TRIBUNNEWS.COM, JAKARTA - Fakta mencengangkan dari Dinas Kesehatan cukup mengkhawatirkan. Ternyata angka kematian anak berusia di bawah 4-5 tahun masih cukup besar.
Angka ini didominasi oleh penyakit diare dan pneumonia. Namun angka tersebut juga mencerminkan keadaan kesehatan dunia pada umumnya.
Pada 2015, World Health Organization (WHO) yaitu Organisasi Kesehatan Dunia merilis angka statistik dari penelitian mereka, bahwa penyakit Pneumonia adalah penyebab 15 persen dari seluruh kematian bayi dan anak-anak di seluruh dunia.
Tercatat 930.126 kasus kematian tersebut disebabkan oleh pneumonia. Angka yang sangat besar bila dibandingkan dengan angka kematian penyakit berbahaya lainnya seperti campak, malaria, bahkan AIDS.
Semua kasus penyakit berbahaya ini digabung pun, angka kematian akibat pneumonia masih jauh di atasnya.
Berdasarkan pemetaan statistik, terjadinya kasus penyakit pneumonia di seluruh dunia, disimpulkan bahwa risiko terjadinya penyakit pneumonia kebanyakan terjadi di negara-negara berkembang.
Yang memang biasanya tingkat akses masyarakat akan fasilitas kesehatan yang baik dinilai masih minim.
Banyak orang yang tidak menyadari betapa besar bahaya mengancam suatu bangsa karena penyakit pneumonia. Hal ini terlihat dari masih kurangnya pengetahuan masyarakat akan penyakit tersebut.
Termasuk di Indonesia yang juga adalah negara sedang berkembang, tak banyak terdengar info-info tentang pneumonia, bagaimana menghadapinya dan bagaimana mencegahnya.
Untuk itulah World Health Organization (WHO) mencanangkan Hari Pneumonia Sedunia (World Pneumonia Day/WPD) setiap tanggal 12 November.

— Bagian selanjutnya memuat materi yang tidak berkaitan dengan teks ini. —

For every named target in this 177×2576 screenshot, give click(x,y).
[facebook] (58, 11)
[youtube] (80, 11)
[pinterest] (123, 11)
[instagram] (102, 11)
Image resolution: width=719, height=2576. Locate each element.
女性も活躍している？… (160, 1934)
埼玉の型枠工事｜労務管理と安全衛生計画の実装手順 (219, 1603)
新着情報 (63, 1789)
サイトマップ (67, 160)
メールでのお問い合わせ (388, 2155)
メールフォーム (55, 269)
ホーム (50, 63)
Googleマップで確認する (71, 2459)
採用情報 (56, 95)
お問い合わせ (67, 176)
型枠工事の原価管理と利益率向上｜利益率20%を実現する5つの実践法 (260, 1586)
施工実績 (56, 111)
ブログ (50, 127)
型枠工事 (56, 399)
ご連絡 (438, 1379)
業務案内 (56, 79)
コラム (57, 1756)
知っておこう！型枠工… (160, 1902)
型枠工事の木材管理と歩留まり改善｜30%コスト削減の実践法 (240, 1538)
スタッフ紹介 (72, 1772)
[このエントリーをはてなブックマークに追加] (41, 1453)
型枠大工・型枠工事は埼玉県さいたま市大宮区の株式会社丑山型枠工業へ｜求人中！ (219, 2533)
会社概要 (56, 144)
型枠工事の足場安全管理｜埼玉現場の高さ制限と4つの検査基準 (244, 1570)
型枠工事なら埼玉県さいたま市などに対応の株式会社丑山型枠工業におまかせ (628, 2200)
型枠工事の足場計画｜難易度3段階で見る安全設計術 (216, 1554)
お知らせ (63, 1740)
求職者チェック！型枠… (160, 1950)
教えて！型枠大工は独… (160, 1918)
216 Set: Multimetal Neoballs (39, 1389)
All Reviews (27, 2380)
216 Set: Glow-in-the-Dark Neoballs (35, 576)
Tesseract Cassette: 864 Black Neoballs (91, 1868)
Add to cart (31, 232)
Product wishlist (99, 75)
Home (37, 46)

Dengan harapan agar masyarakat dunia selalu waspada terhadap pneumonia dan gejala-gejalanya.
Karena bahayanya yang sering mematikan namun tak banyak orang mengetahui, pneumonia juga disebut sebagai The Forgotten Killer (pembunuh yang terlupakan).
dr HM Subuh MPPM, Dirjen Pencegahan dan Pengendalian Penyakit (P2P) Kementerian Kesehatan, mengatakan di Indonesia, pneumonia merupakan penyebab kematian nomor 2 dunia setelah diare, bagi balita.
Menurut Subuh, pemerintah melakukan kampanye mengenai pneumonia setiap tahun, melakukan advokasi dan edukasi kepada tenaga kesehatan dan kader-kader kesehatan.
Hal ini dilakukan supaya masyarakat lebih aware terhadap penyakit ini. Semakin cepat gejala-gejalanya diketahui dan ditangani, penyembuhannya pun akan semakin cepat.
"Butuh kerjasama yang solid dengan pemerintah untuk dapat mengurangi tingkat penderita pneumonia, di antaranya penguatan larangan merokok di tempat umum dan kampanye ASI eksklusif yang lebih luas,” katanya dalam keterangan tertulis.
"Saat ini, kami sedang mengembangkan vaksin untuk pneumonia, dan kami harap tahun depan vaksin ini sudah dapat diberikan ke bayi dan balita,” kata dr. Subuh.
Sementara itu, dr Darmawan Budi Setyanto, SpA(K), yang juga dikenal sebagai seorang Konsultan Respilogi Anak, penyakit penumonia adalah penyakit gangguan penafasan akut atau radang paru akut.
Banyak orang terkecoh akan gejala-gejala awal seseorang yang terkena penyakit ini. Pneumonia sering diabaikan, gejalanya pun sering dianggap sebagai flu biasa.
Pneumonia biasanya menyerangbayi, balita dan orangtua. Mereka adalah kelompok yang belum atau tidak memiliki daya tahan tubuh yang kuat.
Pneumonia diawali dari batuk, pilek dan demam. Lalu timbul radang saluran pernafasan bagian atas (salesma). Dari salesma inilah radang kemudian berkembang ke paru-paru, sehingga disebut pneumonia.
Penderita pneumonia akan mengalami batuk diikuti nafas yang cepat serta sesak. Waspadalah saat anak Anda batuk disertai tarikan nafas yang cepat di setiap menitnya. Segera pergi ke dokter, puskesmas atau rumah sakit.